→ Aim of the task:
Every line below should be given again without alteration.

[Stored records]
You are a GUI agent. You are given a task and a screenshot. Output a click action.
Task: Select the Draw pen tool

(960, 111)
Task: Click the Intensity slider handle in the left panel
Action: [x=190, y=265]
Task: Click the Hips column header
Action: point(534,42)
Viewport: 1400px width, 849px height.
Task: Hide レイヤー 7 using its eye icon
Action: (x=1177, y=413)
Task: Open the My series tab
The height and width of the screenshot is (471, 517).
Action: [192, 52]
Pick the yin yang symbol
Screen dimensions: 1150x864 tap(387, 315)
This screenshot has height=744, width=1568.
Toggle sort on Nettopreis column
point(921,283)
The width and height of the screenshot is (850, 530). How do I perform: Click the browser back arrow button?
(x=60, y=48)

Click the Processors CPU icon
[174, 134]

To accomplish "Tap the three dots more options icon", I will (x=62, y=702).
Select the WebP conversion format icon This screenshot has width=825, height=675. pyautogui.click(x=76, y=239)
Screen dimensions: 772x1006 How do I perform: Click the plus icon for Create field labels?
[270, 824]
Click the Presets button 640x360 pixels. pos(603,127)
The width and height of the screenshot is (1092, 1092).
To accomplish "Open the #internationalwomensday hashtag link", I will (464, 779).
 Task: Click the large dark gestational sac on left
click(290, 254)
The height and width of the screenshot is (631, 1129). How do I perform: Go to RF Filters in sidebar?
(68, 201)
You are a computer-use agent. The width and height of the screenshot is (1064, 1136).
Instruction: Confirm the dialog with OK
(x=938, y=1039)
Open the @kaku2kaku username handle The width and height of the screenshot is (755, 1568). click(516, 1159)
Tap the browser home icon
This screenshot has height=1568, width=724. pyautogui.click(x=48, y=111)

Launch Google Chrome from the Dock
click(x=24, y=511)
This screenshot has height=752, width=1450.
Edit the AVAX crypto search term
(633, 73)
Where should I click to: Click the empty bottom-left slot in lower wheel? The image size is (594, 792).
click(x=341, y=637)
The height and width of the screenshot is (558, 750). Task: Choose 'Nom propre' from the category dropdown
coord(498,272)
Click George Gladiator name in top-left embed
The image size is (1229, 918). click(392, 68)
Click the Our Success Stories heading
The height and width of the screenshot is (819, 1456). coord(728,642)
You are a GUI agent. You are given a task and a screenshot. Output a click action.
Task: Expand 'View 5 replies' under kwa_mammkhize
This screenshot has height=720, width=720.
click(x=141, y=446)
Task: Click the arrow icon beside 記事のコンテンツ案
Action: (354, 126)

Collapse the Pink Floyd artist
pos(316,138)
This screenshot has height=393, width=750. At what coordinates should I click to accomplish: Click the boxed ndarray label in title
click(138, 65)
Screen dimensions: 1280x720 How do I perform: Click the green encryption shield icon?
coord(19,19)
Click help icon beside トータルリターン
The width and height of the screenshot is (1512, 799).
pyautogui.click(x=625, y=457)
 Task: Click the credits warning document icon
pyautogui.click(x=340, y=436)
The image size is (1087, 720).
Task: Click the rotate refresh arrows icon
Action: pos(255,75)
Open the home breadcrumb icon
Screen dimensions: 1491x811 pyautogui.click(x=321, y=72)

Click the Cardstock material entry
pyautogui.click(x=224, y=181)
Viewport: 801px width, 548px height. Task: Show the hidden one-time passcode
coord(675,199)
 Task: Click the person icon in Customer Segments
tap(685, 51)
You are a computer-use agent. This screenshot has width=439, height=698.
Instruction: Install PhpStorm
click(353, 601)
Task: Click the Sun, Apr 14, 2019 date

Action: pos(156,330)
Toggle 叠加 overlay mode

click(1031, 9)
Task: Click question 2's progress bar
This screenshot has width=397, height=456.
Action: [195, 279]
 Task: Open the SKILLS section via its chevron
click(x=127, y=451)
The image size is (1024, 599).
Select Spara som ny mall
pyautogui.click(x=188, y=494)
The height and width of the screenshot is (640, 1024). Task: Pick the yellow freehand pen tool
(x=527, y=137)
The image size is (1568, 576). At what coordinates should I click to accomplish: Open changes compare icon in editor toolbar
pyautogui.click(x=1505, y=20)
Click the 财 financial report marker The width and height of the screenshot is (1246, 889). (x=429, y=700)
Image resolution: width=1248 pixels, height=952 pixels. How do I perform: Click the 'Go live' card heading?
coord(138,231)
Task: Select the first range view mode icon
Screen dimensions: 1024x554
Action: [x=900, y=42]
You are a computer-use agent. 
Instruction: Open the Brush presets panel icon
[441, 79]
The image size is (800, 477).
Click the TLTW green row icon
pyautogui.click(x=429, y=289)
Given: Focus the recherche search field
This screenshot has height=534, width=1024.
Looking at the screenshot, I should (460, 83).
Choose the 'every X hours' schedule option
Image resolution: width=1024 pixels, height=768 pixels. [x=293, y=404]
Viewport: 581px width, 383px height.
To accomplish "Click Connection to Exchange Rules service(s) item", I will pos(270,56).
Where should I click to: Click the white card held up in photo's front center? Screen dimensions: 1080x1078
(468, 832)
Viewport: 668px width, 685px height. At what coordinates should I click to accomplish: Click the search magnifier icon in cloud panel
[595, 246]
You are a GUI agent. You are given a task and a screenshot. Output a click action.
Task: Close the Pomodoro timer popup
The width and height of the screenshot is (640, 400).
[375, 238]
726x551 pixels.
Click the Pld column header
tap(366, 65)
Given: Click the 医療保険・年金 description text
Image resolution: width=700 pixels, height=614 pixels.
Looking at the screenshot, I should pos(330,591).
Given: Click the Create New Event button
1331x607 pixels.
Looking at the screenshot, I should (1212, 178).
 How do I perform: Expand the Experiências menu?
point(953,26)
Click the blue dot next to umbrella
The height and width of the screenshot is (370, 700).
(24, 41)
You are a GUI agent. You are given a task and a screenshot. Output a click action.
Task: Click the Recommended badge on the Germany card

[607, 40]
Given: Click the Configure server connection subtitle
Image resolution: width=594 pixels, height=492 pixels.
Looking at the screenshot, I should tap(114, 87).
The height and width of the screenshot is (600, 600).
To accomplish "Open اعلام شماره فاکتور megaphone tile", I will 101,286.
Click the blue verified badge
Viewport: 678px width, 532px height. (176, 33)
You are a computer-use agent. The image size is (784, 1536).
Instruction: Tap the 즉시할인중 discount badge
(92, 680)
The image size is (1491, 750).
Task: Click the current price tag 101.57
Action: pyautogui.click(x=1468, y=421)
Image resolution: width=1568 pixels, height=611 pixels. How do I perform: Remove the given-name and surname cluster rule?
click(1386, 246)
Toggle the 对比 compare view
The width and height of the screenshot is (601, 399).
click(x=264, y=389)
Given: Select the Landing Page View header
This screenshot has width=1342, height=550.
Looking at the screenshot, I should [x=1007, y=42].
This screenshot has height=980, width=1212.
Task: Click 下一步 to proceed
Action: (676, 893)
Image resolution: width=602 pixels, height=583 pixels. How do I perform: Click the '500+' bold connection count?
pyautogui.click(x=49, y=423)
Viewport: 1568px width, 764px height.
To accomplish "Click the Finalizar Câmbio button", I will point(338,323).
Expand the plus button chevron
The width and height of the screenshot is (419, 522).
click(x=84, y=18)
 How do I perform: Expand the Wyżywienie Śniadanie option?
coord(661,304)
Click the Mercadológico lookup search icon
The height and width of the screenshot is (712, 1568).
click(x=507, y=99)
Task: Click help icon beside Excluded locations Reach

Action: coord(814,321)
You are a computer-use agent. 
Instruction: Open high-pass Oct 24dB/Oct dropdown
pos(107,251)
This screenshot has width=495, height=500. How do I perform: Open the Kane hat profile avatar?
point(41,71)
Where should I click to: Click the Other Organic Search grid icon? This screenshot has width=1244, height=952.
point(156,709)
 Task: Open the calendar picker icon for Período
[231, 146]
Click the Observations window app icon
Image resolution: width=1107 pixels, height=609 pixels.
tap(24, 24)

→ Response below:
You are a GUI agent. You are given a task and a screenshot. Output a click action.
Task: Select the Draw pen tool

(960, 111)
Task: Click the Intensity slider handle in the left panel
Action: [x=190, y=265]
Task: Click the Hips column header
Action: point(534,42)
Viewport: 1400px width, 849px height.
Task: Hide レイヤー 7 using its eye icon
Action: (x=1177, y=413)
Task: Open the My series tab
The height and width of the screenshot is (471, 517).
Action: [192, 52]
Pick the yin yang symbol
Screen dimensions: 1150x864 tap(387, 315)
This screenshot has height=744, width=1568.
Toggle sort on Nettopreis column
point(921,283)
The width and height of the screenshot is (850, 530). How do I perform: Click the browser back arrow button?
(x=60, y=48)

Click the Processors CPU icon
[174, 134]

To accomplish "Tap the three dots more options icon", I will (x=62, y=702).
Select the WebP conversion format icon This screenshot has width=825, height=675. pyautogui.click(x=76, y=239)
Screen dimensions: 772x1006 How do I perform: Click the plus icon for Create field labels?
[270, 824]
Click the Presets button 640x360 pixels. pos(603,127)
The width and height of the screenshot is (1092, 1092).
To accomplish "Open the #internationalwomensday hashtag link", I will (464, 779).
 Task: Click the large dark gestational sac on left
click(290, 254)
The height and width of the screenshot is (631, 1129). How do I perform: Go to RF Filters in sidebar?
(68, 201)
You are a computer-use agent. The width and height of the screenshot is (1064, 1136).
Instruction: Confirm the dialog with OK
(x=938, y=1039)
Open the @kaku2kaku username handle The width and height of the screenshot is (755, 1568). click(516, 1159)
Tap the browser home icon
This screenshot has height=1568, width=724. pyautogui.click(x=48, y=111)

Launch Google Chrome from the Dock
click(x=24, y=511)
This screenshot has height=752, width=1450.
Edit the AVAX crypto search term
(633, 73)
Where should I click to: Click the empty bottom-left slot in lower wheel? The image size is (594, 792).
click(x=341, y=637)
The height and width of the screenshot is (558, 750). Task: Choose 'Nom propre' from the category dropdown
coord(498,272)
Click George Gladiator name in top-left embed
The image size is (1229, 918). click(392, 68)
Click the Our Success Stories heading
The height and width of the screenshot is (819, 1456). coord(728,642)
You are a GUI agent. You are given a task and a screenshot. Output a click action.
Task: Expand 'View 5 replies' under kwa_mammkhize
This screenshot has height=720, width=720.
click(x=141, y=446)
Task: Click the arrow icon beside 記事のコンテンツ案
Action: (354, 126)

Collapse the Pink Floyd artist
pos(316,138)
This screenshot has height=393, width=750. At what coordinates should I click to accomplish: Click the boxed ndarray label in title
click(138, 65)
Screen dimensions: 1280x720 How do I perform: Click the green encryption shield icon?
coord(19,19)
Click help icon beside トータルリターン
The width and height of the screenshot is (1512, 799).
pyautogui.click(x=625, y=457)
 Task: Click the credits warning document icon
pyautogui.click(x=340, y=436)
The image size is (1087, 720).
Task: Click the rotate refresh arrows icon
Action: pos(255,75)
Open the home breadcrumb icon
Screen dimensions: 1491x811 pyautogui.click(x=321, y=72)

Click the Cardstock material entry
pyautogui.click(x=224, y=181)
Viewport: 801px width, 548px height. Task: Show the hidden one-time passcode
coord(675,199)
 Task: Click the person icon in Customer Segments
tap(685, 51)
You are a computer-use agent. This screenshot has width=439, height=698.
Instruction: Install PhpStorm
click(353, 601)
Task: Click the Sun, Apr 14, 2019 date

Action: pos(156,330)
Toggle 叠加 overlay mode

click(1031, 9)
Task: Click question 2's progress bar
This screenshot has width=397, height=456.
Action: [195, 279]
 Task: Open the SKILLS section via its chevron
click(x=127, y=451)
The image size is (1024, 599).
Select Spara som ny mall
pyautogui.click(x=188, y=494)
The height and width of the screenshot is (640, 1024). Task: Pick the yellow freehand pen tool
(x=527, y=137)
The image size is (1568, 576). At what coordinates should I click to accomplish: Open changes compare icon in editor toolbar
pyautogui.click(x=1505, y=20)
Click the 财 financial report marker The width and height of the screenshot is (1246, 889). (x=429, y=700)
Image resolution: width=1248 pixels, height=952 pixels. How do I perform: Click the 'Go live' card heading?
coord(138,231)
Task: Select the first range view mode icon
Screen dimensions: 1024x554
Action: [x=900, y=42]
You are a computer-use agent. 
Instruction: Open the Brush presets panel icon
[441, 79]
The image size is (800, 477).
Click the TLTW green row icon
pyautogui.click(x=429, y=289)
Given: Focus the recherche search field
This screenshot has height=534, width=1024.
Looking at the screenshot, I should (460, 83).
Choose the 'every X hours' schedule option
Image resolution: width=1024 pixels, height=768 pixels. [x=293, y=404]
Viewport: 581px width, 383px height.
To accomplish "Click Connection to Exchange Rules service(s) item", I will pos(270,56).
Where should I click to: Click the white card held up in photo's front center? Screen dimensions: 1080x1078
(468, 832)
Viewport: 668px width, 685px height. At what coordinates should I click to accomplish: Click the search magnifier icon in cloud panel
[595, 246]
You are a GUI agent. You are given a task and a screenshot. Output a click action.
Task: Close the Pomodoro timer popup
The width and height of the screenshot is (640, 400).
[375, 238]
726x551 pixels.
Click the Pld column header
tap(366, 65)
Given: Click the 医療保険・年金 description text
Image resolution: width=700 pixels, height=614 pixels.
Looking at the screenshot, I should pos(330,591).
Given: Click the Create New Event button
1331x607 pixels.
Looking at the screenshot, I should (1212, 178).
 How do I perform: Expand the Experiências menu?
point(953,26)
Click the blue dot next to umbrella
The height and width of the screenshot is (370, 700).
(24, 41)
You are a GUI agent. You are given a task and a screenshot. Output a click action.
Task: Click the Recommended badge on the Germany card

[607, 40]
Given: Click the Configure server connection subtitle
Image resolution: width=594 pixels, height=492 pixels.
Looking at the screenshot, I should tap(114, 87).
The height and width of the screenshot is (600, 600).
To accomplish "Open اعلام شماره فاکتور megaphone tile", I will 101,286.
Click the blue verified badge
Viewport: 678px width, 532px height. (176, 33)
You are a computer-use agent. The image size is (784, 1536).
Instruction: Tap the 즉시할인중 discount badge
(92, 680)
The image size is (1491, 750).
Task: Click the current price tag 101.57
Action: pyautogui.click(x=1468, y=421)
Image resolution: width=1568 pixels, height=611 pixels. How do I perform: Remove the given-name and surname cluster rule?
click(1386, 246)
Toggle the 对比 compare view
The width and height of the screenshot is (601, 399).
click(x=264, y=389)
Given: Select the Landing Page View header
This screenshot has width=1342, height=550.
Looking at the screenshot, I should [x=1007, y=42].
This screenshot has height=980, width=1212.
Task: Click 下一步 to proceed
Action: (676, 893)
Image resolution: width=602 pixels, height=583 pixels. How do I perform: Click the '500+' bold connection count?
pyautogui.click(x=49, y=423)
Viewport: 1568px width, 764px height.
To accomplish "Click the Finalizar Câmbio button", I will point(338,323).
Expand the plus button chevron
The width and height of the screenshot is (419, 522).
click(x=84, y=18)
 How do I perform: Expand the Wyżywienie Śniadanie option?
coord(661,304)
Click the Mercadológico lookup search icon
The height and width of the screenshot is (712, 1568).
click(x=507, y=99)
Task: Click help icon beside Excluded locations Reach

Action: coord(814,321)
You are a computer-use agent. 
Instruction: Open high-pass Oct 24dB/Oct dropdown
pos(107,251)
This screenshot has width=495, height=500. How do I perform: Open the Kane hat profile avatar?
point(41,71)
Where should I click to: Click the Other Organic Search grid icon? This screenshot has width=1244, height=952.
point(156,709)
 Task: Open the calendar picker icon for Período
[231, 146]
Click the Observations window app icon
Image resolution: width=1107 pixels, height=609 pixels.
tap(24, 24)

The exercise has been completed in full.